If a line in the entries below includes the string "dashed", copy it out.

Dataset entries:
%%
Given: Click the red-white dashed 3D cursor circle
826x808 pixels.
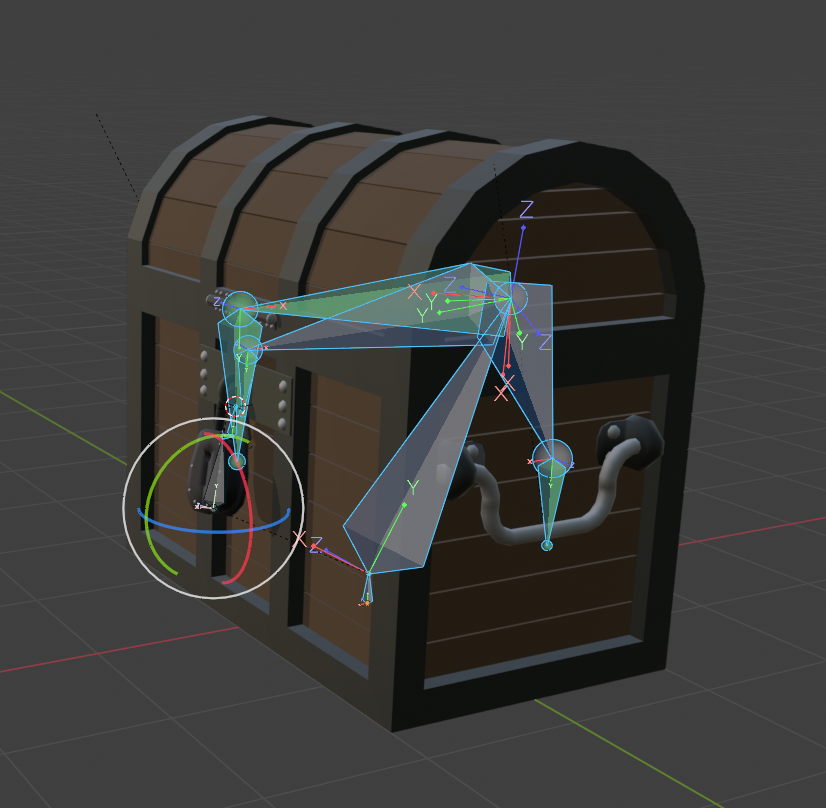Looking at the screenshot, I should point(236,405).
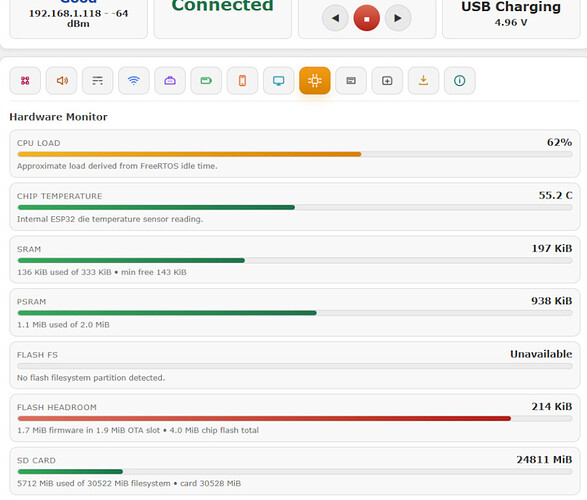Screen dimensions: 587x500
Task: Open the gray card storage tab
Action: [351, 80]
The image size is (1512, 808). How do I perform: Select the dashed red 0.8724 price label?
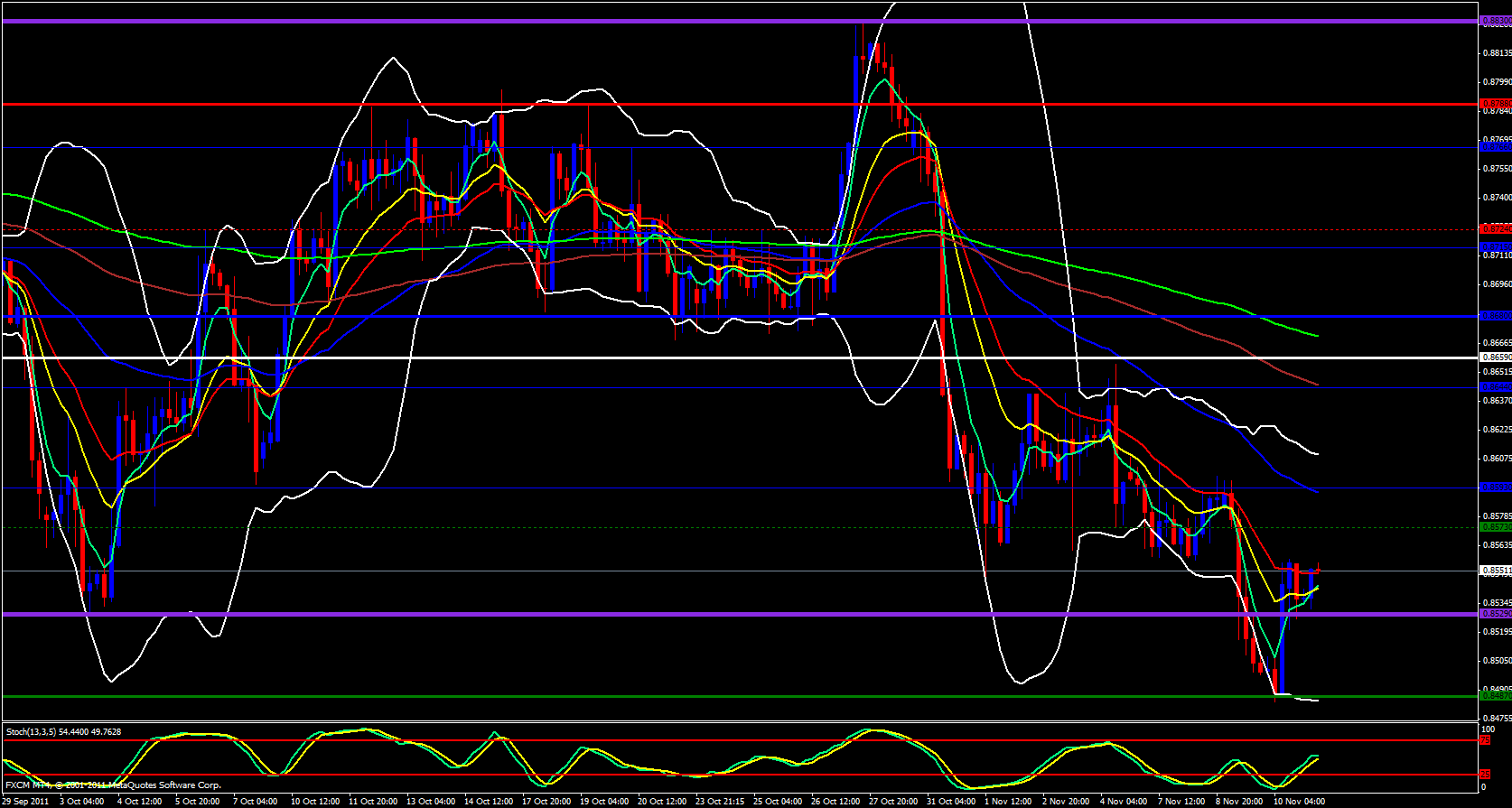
%%
#### RESPONSE BELOW
Given: Click the red-white dashed 3D cursor circle
The image size is (1512, 808). How do I perform: Select the dashed red 0.8724 price label?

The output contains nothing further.